NVIDIA Tesla P40
NVIDIA Tesla P40
The Tesla P40 is a vintage datacenter GPU from 2016 that has found new life in the local AI community. With 24 GB of GDDR5 memory and used prices around $150, it's the absolute cheapest way to get 24 GB VRAM. The caveats are significant: no display outputs (passive server card), Pascal architecture (no FP16/BF16), and requires active cooling mods.
Quick verdict
The Tesla P40 is the ultimate budget local AI experimenter's card. 24 GB for $150 is unmatched VRAM-per-dollar. But it's slow (~5-8 tok/s on 30B models), doesn't support modern precision formats, and needs cooling mods. Perfect for learning or batch inference where speed isn't critical.
Spec breakdown
- VRAM: 24 GB GDDR5
- Memory bandwidth: 347 GB/s
- TDP: 250 W (passive - needs active cooling)
- PCIe: 3.0 ×16
- Architecture: Pascal GP102
- CUDA cores: 3,840
- Tensor cores: None (no TensorRT optimization)
Real-world AI inference
| Model | Tokens/sec | Source |
|---|---|---|
| Qwen3-30B Q4_K_M | ~5 tok/s | r/LocalLLaMA |
| Mistral Small 3 Q4_K_M | ~10 tok/s | Community |
| Llama 3.1 8B Q4_K_M | ~20 tok/s | Community |
| Dual P40 - 70B Q3_K_M | ~4 tok/s | Community |
Where to buy
- eBay: ~$150-200
- Requires: Active cooling fan mod (3D printed shroud)
Honest alternatives
- Used RTX 3060 12GB (~$200): Faster, easier to use, less VRAM
- Used RTX 3090 (~$700): Much faster, same VRAM, higher cost
- Intel Arc A770 16GB (~$200): Modern, easier setup
What the community says
"Bought two P40s for $120 each. Slapped 3D-printed fans on them. 48 GB total for $240. Runs 70B at Q3_K_M at 4 tok/s. It's janky but it works!"

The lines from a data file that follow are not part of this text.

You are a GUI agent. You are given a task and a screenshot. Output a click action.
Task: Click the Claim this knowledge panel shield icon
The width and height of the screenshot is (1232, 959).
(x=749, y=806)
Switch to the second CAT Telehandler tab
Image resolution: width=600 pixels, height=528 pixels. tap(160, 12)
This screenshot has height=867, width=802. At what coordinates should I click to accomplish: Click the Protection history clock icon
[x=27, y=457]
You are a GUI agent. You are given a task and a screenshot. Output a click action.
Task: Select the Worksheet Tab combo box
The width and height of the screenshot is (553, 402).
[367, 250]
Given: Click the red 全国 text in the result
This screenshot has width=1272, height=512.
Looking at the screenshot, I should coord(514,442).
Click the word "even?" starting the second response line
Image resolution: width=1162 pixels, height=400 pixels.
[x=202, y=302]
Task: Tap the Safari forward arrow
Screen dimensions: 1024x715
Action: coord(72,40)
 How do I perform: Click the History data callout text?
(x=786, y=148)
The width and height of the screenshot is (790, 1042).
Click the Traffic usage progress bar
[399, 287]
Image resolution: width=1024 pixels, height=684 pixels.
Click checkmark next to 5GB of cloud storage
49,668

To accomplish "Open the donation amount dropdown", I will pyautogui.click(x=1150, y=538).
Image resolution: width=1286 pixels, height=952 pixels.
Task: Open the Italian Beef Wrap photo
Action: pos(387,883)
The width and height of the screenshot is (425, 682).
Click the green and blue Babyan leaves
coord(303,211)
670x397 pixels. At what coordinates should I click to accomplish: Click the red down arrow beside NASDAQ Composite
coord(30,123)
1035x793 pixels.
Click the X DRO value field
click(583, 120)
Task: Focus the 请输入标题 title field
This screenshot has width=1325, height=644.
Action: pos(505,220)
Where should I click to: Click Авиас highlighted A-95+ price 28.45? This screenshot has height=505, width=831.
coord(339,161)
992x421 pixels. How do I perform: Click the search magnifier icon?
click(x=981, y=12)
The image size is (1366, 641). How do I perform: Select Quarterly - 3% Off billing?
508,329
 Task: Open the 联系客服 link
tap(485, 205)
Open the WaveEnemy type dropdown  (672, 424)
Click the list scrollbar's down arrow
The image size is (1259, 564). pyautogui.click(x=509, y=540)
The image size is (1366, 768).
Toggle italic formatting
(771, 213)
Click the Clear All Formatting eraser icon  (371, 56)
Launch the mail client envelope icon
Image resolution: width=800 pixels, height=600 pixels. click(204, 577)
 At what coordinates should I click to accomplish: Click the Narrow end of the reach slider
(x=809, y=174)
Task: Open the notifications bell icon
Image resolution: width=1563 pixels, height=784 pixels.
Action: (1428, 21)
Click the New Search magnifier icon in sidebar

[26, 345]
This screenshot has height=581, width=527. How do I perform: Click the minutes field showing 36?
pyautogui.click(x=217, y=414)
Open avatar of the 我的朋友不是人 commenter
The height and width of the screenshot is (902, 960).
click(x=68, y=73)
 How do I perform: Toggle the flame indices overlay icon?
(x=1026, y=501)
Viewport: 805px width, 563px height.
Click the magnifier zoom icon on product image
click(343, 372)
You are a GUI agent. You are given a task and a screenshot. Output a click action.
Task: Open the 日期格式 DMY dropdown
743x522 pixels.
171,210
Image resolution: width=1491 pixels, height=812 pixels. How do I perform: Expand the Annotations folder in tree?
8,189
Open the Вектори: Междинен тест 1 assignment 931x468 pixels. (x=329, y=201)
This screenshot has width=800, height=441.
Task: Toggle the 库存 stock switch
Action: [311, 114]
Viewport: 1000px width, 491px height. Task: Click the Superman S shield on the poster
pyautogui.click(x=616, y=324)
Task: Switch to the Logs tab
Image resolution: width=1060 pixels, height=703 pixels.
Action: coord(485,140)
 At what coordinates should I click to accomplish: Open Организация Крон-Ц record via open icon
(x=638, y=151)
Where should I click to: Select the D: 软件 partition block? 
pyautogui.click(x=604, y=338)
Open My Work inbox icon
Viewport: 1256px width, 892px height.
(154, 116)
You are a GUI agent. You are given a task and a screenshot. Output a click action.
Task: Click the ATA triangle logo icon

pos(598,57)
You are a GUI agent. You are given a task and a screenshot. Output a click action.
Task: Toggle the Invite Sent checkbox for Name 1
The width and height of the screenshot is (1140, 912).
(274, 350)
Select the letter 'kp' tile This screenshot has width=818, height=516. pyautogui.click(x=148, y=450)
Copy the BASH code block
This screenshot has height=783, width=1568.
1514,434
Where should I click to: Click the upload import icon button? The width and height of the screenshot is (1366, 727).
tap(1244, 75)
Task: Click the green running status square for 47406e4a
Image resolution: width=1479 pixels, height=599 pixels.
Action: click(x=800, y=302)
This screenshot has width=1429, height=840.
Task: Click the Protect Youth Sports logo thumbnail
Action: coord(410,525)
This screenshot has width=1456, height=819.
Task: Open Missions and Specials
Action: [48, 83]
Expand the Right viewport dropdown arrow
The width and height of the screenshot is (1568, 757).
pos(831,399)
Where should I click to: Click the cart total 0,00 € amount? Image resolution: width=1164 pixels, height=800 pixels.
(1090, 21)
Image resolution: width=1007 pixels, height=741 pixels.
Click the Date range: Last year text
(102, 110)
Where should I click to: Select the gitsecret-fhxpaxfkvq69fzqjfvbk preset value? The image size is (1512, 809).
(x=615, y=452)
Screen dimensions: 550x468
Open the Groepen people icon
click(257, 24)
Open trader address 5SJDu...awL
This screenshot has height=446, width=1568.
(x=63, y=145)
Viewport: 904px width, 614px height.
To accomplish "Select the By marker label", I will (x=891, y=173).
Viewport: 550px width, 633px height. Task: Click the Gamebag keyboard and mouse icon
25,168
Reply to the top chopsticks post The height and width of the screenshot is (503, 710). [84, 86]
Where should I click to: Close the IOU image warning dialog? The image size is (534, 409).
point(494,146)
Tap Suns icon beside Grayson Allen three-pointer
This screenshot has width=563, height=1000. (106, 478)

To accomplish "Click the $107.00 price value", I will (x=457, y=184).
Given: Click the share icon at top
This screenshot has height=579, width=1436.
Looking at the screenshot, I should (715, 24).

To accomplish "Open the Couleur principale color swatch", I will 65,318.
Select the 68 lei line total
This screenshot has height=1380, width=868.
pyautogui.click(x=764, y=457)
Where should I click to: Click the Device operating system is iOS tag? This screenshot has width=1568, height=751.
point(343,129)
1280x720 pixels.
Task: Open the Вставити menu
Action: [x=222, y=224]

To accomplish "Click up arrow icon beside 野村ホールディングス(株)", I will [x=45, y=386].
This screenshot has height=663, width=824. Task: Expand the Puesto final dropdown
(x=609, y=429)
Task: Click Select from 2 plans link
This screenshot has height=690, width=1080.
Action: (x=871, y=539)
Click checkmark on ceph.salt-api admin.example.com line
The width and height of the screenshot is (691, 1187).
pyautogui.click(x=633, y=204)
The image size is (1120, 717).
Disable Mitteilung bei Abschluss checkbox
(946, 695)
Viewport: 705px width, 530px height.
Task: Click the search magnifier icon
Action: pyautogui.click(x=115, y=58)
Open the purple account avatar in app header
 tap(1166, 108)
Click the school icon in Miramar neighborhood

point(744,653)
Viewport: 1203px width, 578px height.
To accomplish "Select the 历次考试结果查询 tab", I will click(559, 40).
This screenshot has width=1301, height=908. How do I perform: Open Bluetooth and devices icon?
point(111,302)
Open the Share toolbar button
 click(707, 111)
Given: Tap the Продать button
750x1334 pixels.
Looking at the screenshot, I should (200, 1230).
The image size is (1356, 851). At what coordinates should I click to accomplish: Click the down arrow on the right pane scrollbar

- u/jank-ai on r/LocalLLaMA, 278 upvotes
Frequently asked
Quick answers to common questions
How much VRAM does the NVIDIA Tesla P40 have?
The NVIDIA Tesla P40 has 24 GB of VRAM with 347 GB/s memory bandwidth. MSRP was $5,999.
What local AI models can run on the NVIDIA Tesla P40?
The NVIDIA Tesla P40 with 24 GB VRAM can run many models depending on quantization. Models up to ~36B params may fit at Q4_K_M. Use our VRAM calculator to check specific models.
Is the NVIDIA Tesla P40 good for local AI inference?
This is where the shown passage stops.